Never fear, politics fans. The January number is merely an aberration of the calendar. This year the Iowa caucuses were not held until February 1st so there was no actual voting in January 2016. By contrast, in 2012 and 2008, not only had the caucusgoers of Iowa met before January ended, but votes had been cast in the primaries of New Hampshire and South Carolina and Florida too.

The first week of February has already logged an additional 117 minutes of campaign coverage. We are well on track to continue the trend of 2015 (see the Year in Review 2015), which was the second heaviest penultimate year of campaign coverage in our database, second only to the build up to Campaign 2008.

This increased attention paid to the Presidential election campaign appears, at first sight, to represent an increased interest in politics. Yet it coincides with two contradictory countervailing trends. First, the interest in non-Presidential electoral politics (the mid-term elections, statewide Senate and Gubernatorial campaigns) has actually fallen at the same time as Presidential coverage has increased (see the Year in Review 2014). Second, coverage of actual politics (rather than electoral politics), namely the business of the federal government in its various branches, has also fallen (trend data here).

So, the enormous attention paid to the Presidential campaign represents a shift in the mix of political coverage rather than an increased interest in politics per se. So much interest in who is going to be the next President! So little interest in what the President does as soon as he (or she?) enters the Oval Office!

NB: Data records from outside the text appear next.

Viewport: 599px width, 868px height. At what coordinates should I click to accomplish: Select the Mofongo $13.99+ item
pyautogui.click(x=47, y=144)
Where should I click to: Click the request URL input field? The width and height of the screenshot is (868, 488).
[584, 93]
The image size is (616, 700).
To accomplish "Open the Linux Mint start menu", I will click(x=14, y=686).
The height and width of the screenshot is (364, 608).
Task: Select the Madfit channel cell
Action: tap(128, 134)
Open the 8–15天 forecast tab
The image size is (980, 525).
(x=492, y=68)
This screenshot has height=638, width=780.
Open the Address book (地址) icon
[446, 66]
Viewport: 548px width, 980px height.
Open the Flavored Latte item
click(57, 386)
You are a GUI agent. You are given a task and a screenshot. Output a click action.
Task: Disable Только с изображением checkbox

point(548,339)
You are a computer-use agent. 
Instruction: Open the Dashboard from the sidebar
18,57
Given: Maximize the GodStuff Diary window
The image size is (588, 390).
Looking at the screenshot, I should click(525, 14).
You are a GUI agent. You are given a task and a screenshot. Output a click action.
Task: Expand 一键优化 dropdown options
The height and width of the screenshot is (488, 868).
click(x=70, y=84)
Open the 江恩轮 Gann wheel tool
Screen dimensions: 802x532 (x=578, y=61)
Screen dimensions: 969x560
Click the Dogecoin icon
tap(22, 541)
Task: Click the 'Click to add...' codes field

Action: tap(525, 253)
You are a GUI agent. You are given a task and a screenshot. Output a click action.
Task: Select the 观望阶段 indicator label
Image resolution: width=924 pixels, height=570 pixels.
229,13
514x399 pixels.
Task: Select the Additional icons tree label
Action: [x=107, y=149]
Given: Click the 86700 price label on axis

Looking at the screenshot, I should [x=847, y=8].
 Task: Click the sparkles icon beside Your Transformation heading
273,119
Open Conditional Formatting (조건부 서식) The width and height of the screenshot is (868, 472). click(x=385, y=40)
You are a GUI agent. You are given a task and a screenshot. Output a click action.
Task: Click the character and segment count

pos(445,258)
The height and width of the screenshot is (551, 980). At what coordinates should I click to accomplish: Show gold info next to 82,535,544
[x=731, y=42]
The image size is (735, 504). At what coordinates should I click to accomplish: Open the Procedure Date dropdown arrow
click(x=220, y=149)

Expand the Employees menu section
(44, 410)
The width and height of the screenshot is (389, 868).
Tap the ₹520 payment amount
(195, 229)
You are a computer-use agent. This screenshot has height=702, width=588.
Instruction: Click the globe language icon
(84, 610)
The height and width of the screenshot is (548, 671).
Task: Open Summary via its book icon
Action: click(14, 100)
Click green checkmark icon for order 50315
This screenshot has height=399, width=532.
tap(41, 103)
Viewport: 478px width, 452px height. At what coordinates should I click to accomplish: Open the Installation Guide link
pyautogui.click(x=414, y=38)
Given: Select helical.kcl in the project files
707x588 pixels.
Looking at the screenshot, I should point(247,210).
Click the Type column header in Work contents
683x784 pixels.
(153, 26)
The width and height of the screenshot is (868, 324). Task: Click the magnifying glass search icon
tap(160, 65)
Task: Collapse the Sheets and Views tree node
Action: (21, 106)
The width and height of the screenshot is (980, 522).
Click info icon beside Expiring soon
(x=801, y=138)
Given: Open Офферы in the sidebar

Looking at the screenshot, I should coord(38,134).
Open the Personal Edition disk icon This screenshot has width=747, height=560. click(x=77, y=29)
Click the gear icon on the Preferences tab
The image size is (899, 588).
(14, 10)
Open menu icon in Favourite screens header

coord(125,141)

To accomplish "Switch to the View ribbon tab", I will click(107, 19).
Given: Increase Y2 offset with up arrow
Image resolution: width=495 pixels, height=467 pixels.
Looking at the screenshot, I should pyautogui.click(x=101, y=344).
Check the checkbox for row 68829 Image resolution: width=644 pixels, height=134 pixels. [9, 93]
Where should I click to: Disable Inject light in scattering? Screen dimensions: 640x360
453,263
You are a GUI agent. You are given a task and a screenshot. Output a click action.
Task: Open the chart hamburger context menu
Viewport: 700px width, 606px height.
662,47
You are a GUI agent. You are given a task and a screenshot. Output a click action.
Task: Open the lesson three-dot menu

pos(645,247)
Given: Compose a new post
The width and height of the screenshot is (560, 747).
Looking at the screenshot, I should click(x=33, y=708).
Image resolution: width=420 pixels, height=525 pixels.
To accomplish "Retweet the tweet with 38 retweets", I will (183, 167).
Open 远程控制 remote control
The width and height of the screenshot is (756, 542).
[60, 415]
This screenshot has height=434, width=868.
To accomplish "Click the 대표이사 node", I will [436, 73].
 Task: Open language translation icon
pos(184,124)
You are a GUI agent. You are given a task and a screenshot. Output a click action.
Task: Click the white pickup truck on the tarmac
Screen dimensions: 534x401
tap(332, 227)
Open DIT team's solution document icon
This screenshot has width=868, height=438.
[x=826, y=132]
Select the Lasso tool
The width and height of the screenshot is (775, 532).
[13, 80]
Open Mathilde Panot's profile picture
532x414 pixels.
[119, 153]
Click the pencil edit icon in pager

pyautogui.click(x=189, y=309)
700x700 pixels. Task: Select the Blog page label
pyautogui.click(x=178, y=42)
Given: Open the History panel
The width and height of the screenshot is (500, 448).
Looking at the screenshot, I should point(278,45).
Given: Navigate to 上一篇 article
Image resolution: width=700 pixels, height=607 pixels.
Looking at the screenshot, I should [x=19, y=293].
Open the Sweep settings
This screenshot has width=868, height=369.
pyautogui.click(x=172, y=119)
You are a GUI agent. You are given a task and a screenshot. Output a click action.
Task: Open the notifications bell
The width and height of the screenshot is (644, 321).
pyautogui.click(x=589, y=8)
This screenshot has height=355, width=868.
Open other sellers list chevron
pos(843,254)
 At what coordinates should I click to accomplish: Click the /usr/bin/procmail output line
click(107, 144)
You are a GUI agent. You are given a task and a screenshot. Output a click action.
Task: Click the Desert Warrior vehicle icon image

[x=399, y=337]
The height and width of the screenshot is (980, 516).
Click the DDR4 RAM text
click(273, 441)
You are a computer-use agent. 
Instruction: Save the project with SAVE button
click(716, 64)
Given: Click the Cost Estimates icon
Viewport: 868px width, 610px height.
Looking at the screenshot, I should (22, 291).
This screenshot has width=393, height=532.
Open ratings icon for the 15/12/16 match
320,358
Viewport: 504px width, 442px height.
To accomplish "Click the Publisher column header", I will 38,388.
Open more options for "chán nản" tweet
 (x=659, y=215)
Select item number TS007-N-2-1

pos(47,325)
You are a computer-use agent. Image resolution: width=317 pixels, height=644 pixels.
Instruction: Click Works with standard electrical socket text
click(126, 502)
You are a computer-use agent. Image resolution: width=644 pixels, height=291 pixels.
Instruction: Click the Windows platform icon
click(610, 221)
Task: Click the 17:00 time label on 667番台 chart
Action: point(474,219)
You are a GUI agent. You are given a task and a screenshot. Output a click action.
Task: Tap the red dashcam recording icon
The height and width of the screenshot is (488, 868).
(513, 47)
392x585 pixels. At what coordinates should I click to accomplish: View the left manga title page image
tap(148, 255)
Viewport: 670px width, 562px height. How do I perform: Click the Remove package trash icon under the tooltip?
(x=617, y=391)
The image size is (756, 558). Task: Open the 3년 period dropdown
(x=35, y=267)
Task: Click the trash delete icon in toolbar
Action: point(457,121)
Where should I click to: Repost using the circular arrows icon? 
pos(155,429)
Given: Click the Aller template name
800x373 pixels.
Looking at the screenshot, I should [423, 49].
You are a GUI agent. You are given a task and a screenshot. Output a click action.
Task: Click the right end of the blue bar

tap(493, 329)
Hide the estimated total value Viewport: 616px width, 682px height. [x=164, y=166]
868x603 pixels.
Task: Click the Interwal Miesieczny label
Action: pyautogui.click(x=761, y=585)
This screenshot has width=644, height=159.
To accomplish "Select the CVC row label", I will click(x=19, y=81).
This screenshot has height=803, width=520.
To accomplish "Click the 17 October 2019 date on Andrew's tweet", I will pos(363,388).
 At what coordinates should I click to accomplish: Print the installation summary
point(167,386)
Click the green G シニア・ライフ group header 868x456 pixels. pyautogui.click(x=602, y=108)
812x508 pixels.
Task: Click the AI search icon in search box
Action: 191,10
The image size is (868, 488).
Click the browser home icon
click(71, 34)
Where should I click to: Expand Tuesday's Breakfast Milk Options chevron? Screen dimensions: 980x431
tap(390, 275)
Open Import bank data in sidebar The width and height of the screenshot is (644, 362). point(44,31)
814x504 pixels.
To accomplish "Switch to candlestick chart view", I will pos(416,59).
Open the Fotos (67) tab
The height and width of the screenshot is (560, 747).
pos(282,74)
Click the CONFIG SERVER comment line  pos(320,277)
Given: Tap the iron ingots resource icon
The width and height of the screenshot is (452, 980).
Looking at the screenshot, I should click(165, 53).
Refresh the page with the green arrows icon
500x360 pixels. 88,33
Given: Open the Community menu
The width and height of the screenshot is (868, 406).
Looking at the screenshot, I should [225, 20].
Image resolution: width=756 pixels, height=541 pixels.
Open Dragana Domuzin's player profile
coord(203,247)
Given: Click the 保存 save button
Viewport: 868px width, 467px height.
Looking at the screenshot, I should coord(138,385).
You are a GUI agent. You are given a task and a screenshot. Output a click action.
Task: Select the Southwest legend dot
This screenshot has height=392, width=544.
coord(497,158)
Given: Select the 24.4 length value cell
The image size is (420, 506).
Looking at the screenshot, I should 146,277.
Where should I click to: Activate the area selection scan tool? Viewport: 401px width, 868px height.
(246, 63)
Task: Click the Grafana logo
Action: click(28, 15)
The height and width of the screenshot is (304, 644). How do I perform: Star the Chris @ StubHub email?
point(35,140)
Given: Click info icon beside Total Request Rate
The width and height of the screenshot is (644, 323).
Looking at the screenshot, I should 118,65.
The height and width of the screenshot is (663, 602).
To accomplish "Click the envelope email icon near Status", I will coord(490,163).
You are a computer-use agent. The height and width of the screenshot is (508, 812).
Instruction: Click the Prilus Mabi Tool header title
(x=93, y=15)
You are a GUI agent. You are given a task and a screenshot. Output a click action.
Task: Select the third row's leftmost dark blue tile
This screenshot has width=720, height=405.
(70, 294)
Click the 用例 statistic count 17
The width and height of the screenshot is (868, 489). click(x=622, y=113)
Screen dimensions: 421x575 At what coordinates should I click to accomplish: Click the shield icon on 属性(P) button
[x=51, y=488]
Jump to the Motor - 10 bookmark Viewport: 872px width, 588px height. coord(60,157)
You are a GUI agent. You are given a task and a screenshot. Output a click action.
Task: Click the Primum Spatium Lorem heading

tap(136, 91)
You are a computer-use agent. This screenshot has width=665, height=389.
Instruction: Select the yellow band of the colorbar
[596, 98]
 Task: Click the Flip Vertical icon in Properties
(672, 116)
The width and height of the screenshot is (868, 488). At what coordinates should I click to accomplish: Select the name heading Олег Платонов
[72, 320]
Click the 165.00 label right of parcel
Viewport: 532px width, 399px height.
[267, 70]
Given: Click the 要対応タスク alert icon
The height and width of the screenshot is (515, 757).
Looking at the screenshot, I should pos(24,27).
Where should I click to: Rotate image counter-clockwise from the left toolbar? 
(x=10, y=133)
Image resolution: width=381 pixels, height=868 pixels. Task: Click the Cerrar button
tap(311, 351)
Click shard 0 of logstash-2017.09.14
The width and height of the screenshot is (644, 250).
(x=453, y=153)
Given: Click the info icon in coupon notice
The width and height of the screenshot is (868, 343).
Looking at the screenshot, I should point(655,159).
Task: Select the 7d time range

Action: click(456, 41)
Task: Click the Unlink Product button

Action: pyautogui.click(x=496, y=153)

I draw two conclusions. One concerns the structure of the permanent Presidential campaign, which is that of a Reality TV contest, with easily identifiable, oversized, caricaturish personalities, a format that is tailor-made for television. The second suggests that the Presidential campaign is not just about politics: in addition, it stands proxy for the vast socio-economic and demographic disruptions that are roiling the nation, dramatizing issues of far greater scope than the mere power of the federal government.

Think of the most newsworthy of all Presidential elections, Campaign 2008 -- McCain, Rodham Clinton, Obama -- in which a trio of oversized personalities represented issues as huge as the legacy of the Vietnam War, the impact of the Feminist Movement, the rise of multiethnic multiculturalism.

The same, I suspect, is happening now during Campaign 2016, with its own new cast of oversized personalities, and its own set of overarching abstract themes that television journalism has a hard time covering directly, precisely because of their abstract nature, but is able to refer to symbolically, via the coverage of the candidates.

Here, finally, we find, embedded in the dramatic structure of a Reality TV contest, a forum where we can grapple with the societal resonance of the War on Terrorism following 9/11, of the Financial Collapse of 2008, of Globalization & Immigration. Here finally, the inchoate forces of the nativist Tea Party and the anti-capitalist Occupy Wall Street find their embodiment, in the figures of Donald Trump and Bernie Sanders.

And who knows? If the fate of the Democratic nomination turns out to be decided by a contest over who wins the African-American vote, Campaign 2016 may be the vehicle by which Black Lives Matter, too, enters the political mainstream.